DETROIT -- For 17 years, automakers have complied with every request for a recall, no matter how costly, from the National Highway Traffic Safety Administration.
And then last week, in a startling decision, Chrysler Group said no. It refused a request from NHTSA to recall 2.7 million 1993-2004 Jeep Grand Cherokees and 2002-07 Libertys for an alleged fire risk caused by fuel tanks mounted behind the rear axle.
Chrysler's "no" was a high-risk answer and one that came directly from CEO Sergio Marchionne and his top lieutenants at Chrysler, company sources said.
The refusal to recall the Jeeps could damage the company's recovering reputation for quality and cost more, ultimately, than doing the recall immediately.
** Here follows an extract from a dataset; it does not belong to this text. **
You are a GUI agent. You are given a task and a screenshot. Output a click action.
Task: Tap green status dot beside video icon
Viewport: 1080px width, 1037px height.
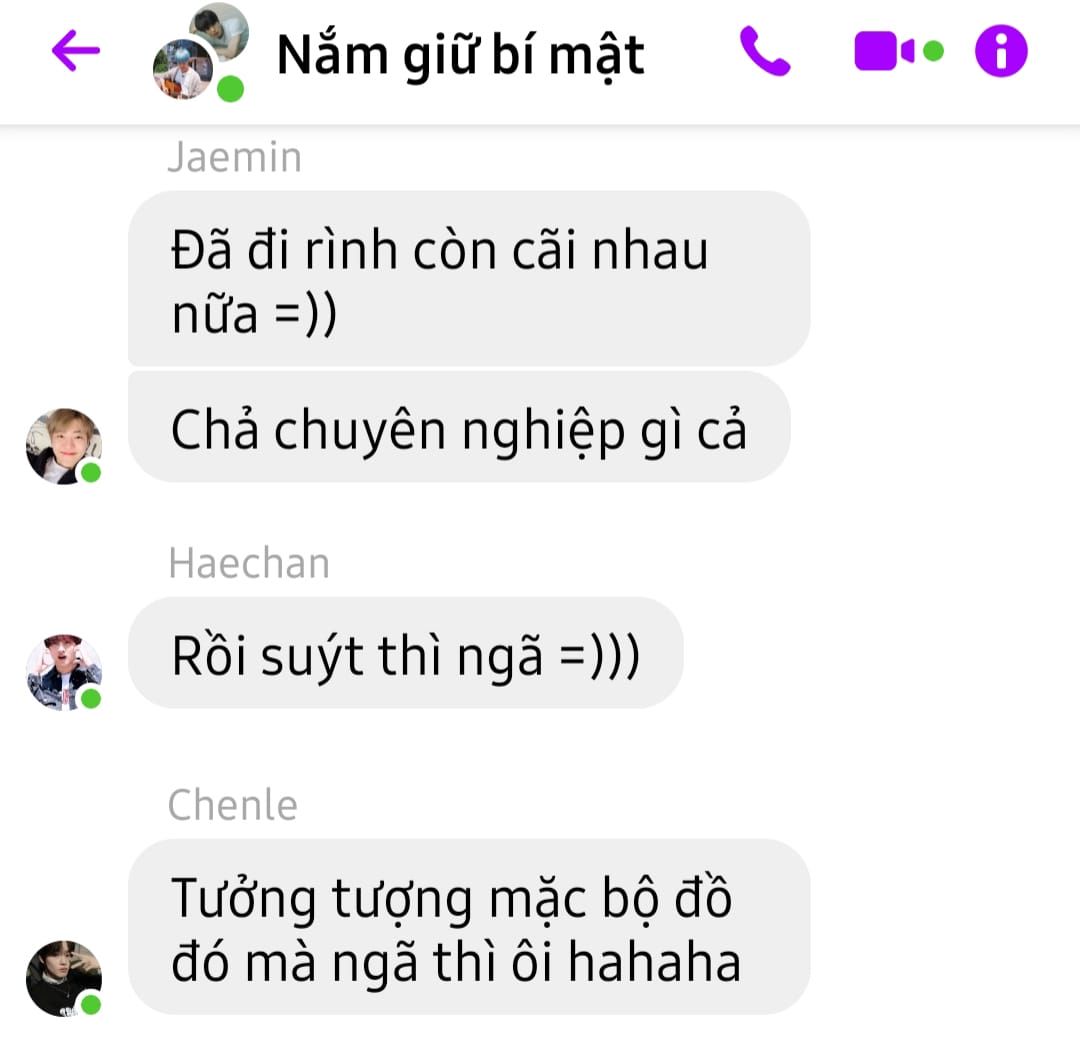click(x=933, y=51)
In addition, Chrysler executives are wary of agreeing to a deal in which NHTSA requires an automaker to retrofit old vehicles to meet current notions of safety.
Industry analyst Jim Hall, of 2953 Analytics in suburban Detroit, says "no" is the right answer sometimes, despite the risks.
"There are times when the manufacturer's data doesn't jibe with NHTSA's data, and that's the case here," Hall said. "NHTSA is overreacting. Manufacturers started rolling over sooner than they have needed to, and now the pendulum is swinging back. It will be interesting to see how this shakes out."